● **Text section**:
▬▬▬
I work in data forensics. We often need to download months of UAL data from customers' Office 365 environment to analyze incidents. For example, I recently had to download 3 months of data, which summed up to 30 GB of data (CSV w/ embedded JSON). We do not want to filter on RecordType, UserIds, Operations, Workload, etc. We need everything.

We are currently downloading data, by slices of 15 minutes, using the Search-UnifiedAuditLog PowerShell command. If we use bigger intervals, we experience errors (e. g., missing/empty data, timeouts, crashes, etc). Even then, we still experience errors every now and then. Also, we can never be sure that our data is 100% complete.

All in all, it can take us up to 4 work days to be able to download a full set of 3 months / 30 GB of UAL data. That is the first step before we can start analyzing the data (e. g., importing the data to a database, adding indexes, augmenting the data with other sources of information, running queries, building new queries based on the specific incident, etc). The process is slow and painful. I have even started catching exceptions and sending them by SMS to my personal cell phone.

Would any of you know of a more suitable way of gathering heaps of UAL data? Note: not downloading a copy of the whole data (e. g., running queries manually through the Security & Compliance Center) is out of the question, partly for preservation / legal reasons.

Thanks! :)

Regards,

Simon

5 Replies

Exchange Remote PowerShell is definitely not the best tool to work with such amounts of data. 

Take a look at the Management activity APIs instead: https://docs.microsoft.com/en-us/office/office-365-management-api/office-365-management-activity-api...

 

@Vasil MichevThis will not work for us as it would require too much setup plus we cannot predict which of our customers have Active Directory LDAP, Azure Active Directory (AAD) or neither.

Vasil, the management activity API's are generally not suited to forensics because they are limited to retrieving data that's no more than 7 days old. Per the documentation linked above, the start time and end date query parameters must conform to the following:

"Both must be specified (or both omitted) and they must be no more than 24 hours apart, with the start time no more than 7 days in the past."
@scharest interested to know if you've made any progress or found any solutions to this issue. This is a constant thorn in the side of forensic investigators at my company as well.
We developed our own fetching script in PowerShell. We also compared it to different tools by comparing data and using statistics. So far, the best tool out there seems to be the Office 365 Extractor by PwC (https://github.com/PwC-IR/Office-365-Extractor) as it manages errors/timeouts/retries to some extent. So we mostly use that one, for UAL, and then we use our own tools for data processing and analysis. To fetch other types of data, we use our own PS scripts. Only UAL is a big problem: there is way too much throttling, random errors and/or unexplainable empty recordsets.
▬▬▬
● **Data provided**:
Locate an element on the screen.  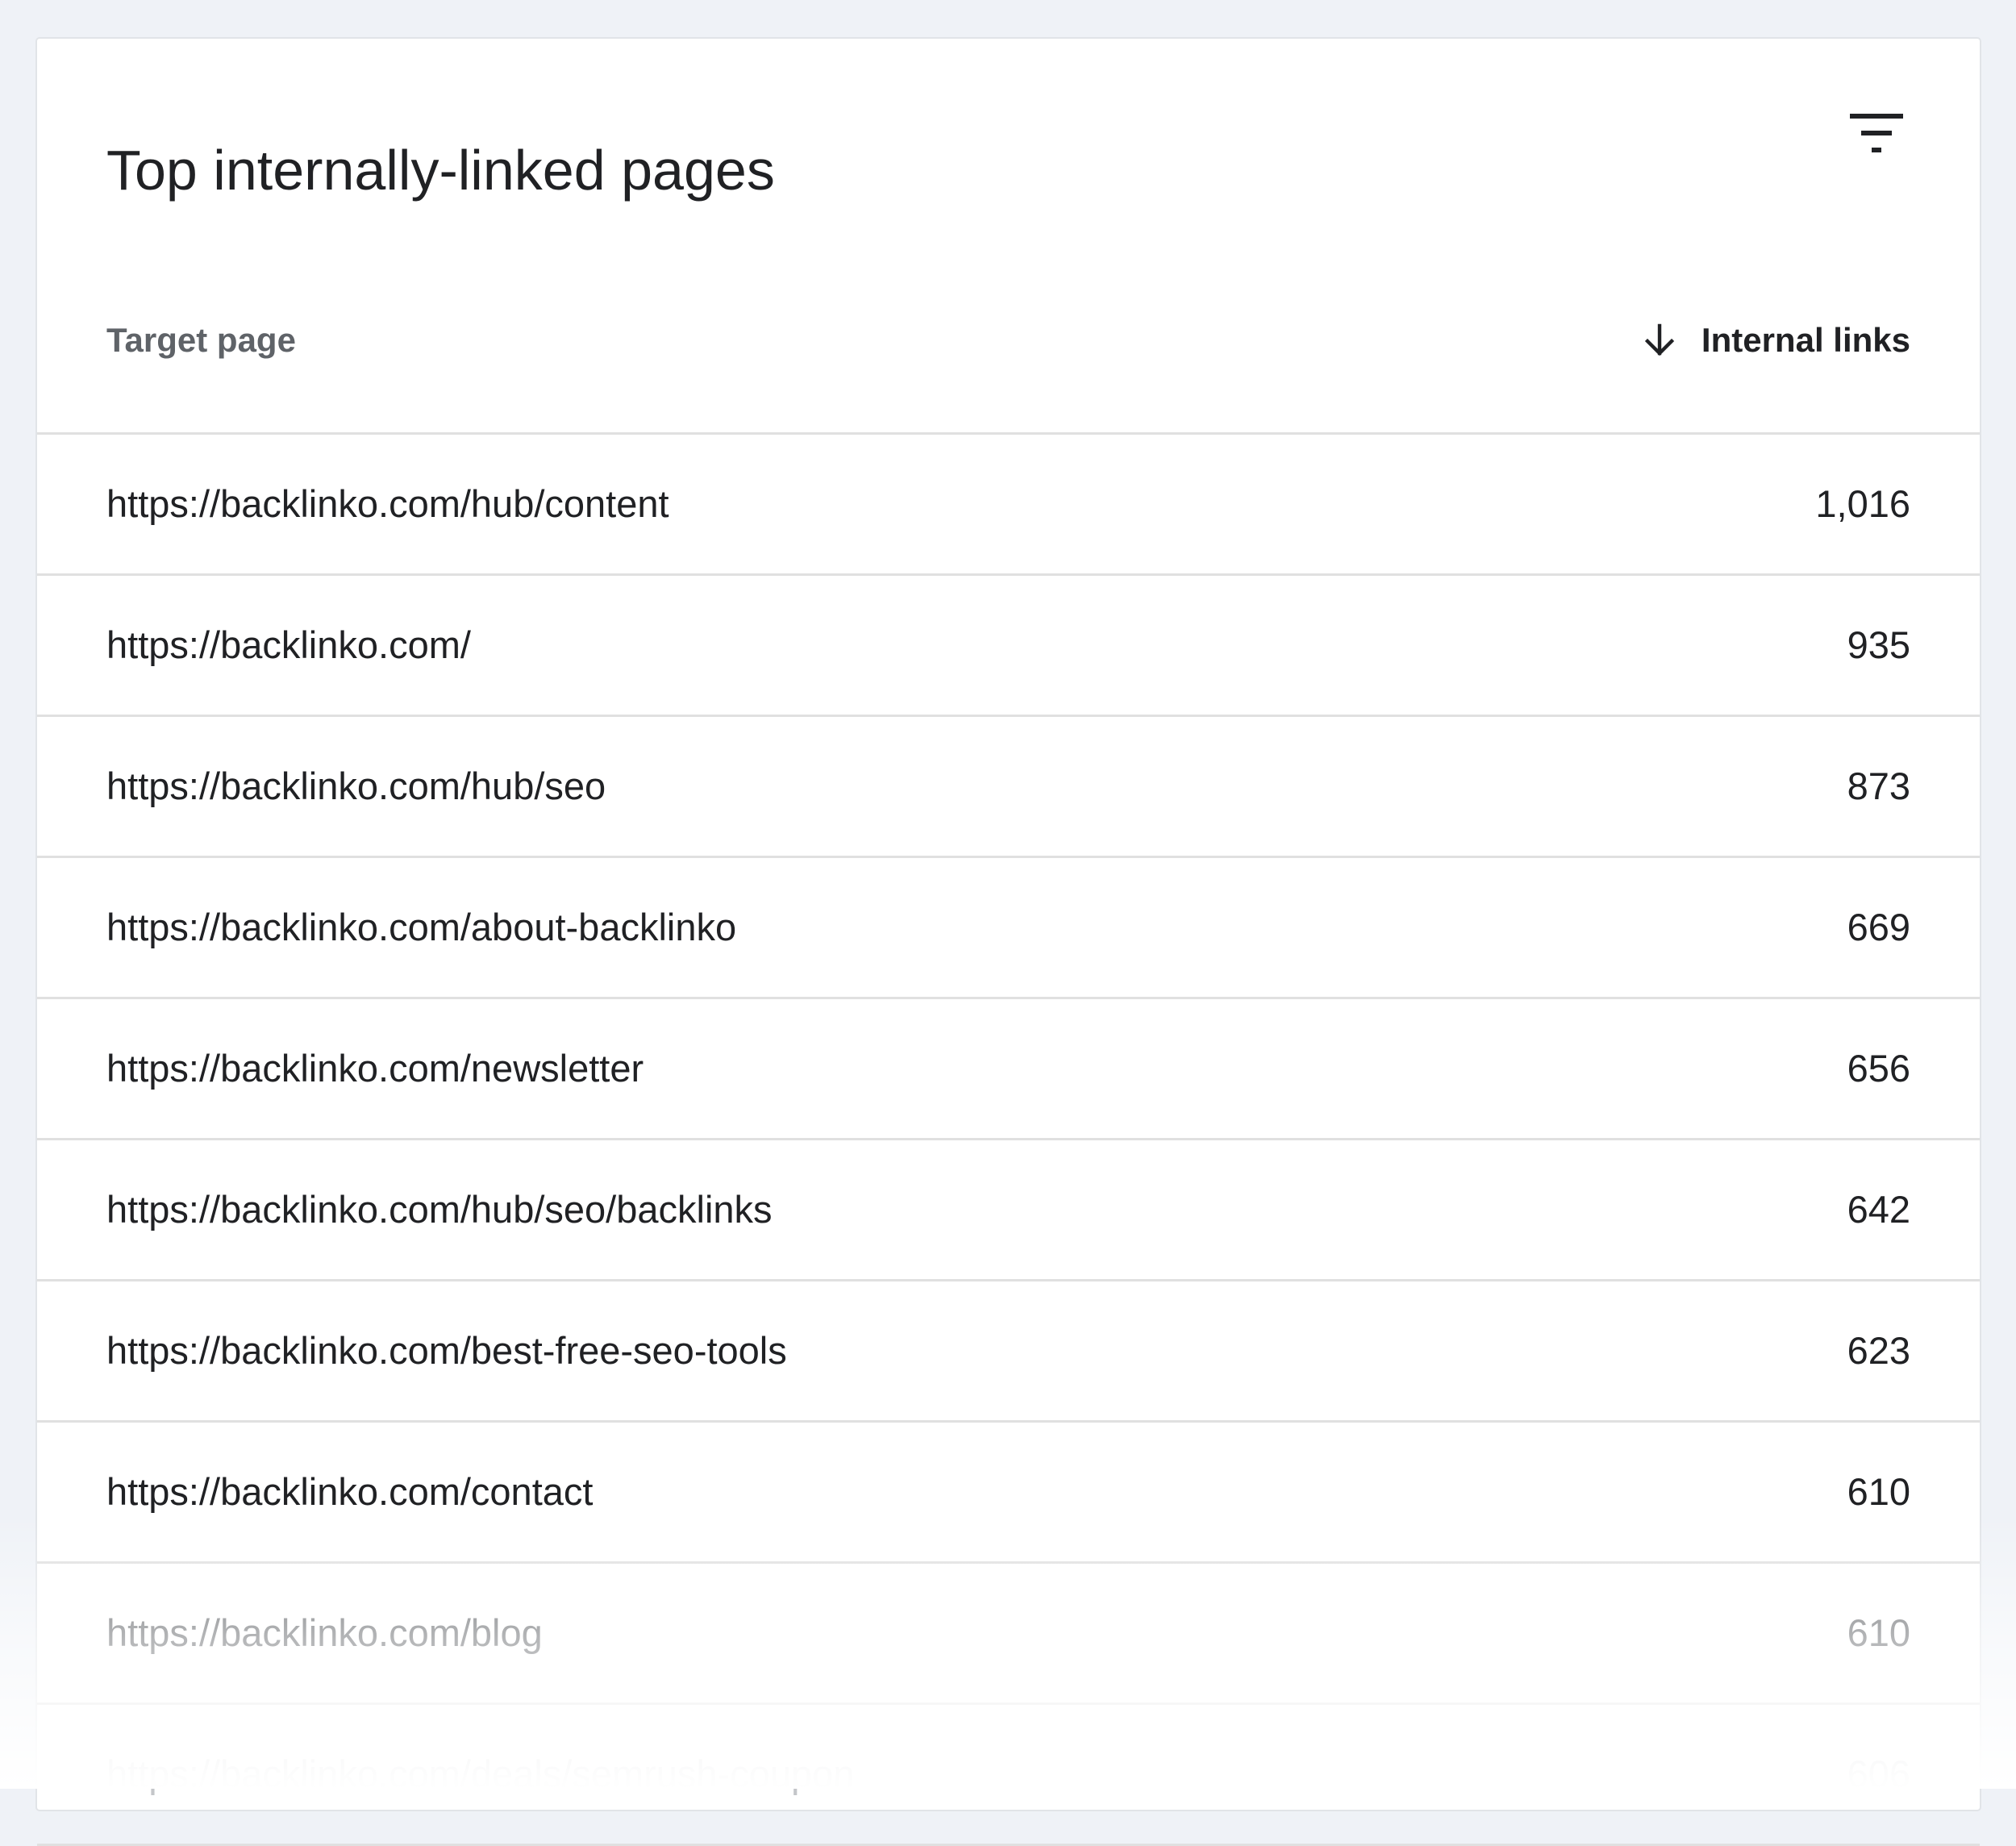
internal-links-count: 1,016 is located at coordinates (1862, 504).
▬▬▬
● **Required actions**:
1. In the forum thread about downloading UAL data, how long can it take the poster's team to download a full set of 3 months of data?
2. From the forum thread about downloading UAL data, reproduce everything from "We are currently" down to "personal cell phone.".

● **Answers by item**:
1. Up to 4 work days.

2.
We are currently downloading data, by slices of 15 minutes, using the Search-UnifiedAuditLog PowerShell command. If we use bigger intervals, we experience errors (e. g., missing/empty data, timeouts, crashes, etc). Even then, we still experience errors every now and then. Also, we can never be sure that our data is 100% complete.

All in all, it can take us up to 4 work days to be able to download a full set of 3 months / 30 GB of UAL data. That is the first step before we can start analyzing the data (e. g., importing the data to a database, adding indexes, augmenting the data with other sources of information, running queries, building new queries based on the specific incident, etc). The process is slow and painful. I have even started catching exceptions and sending them by SMS to my personal cell phone.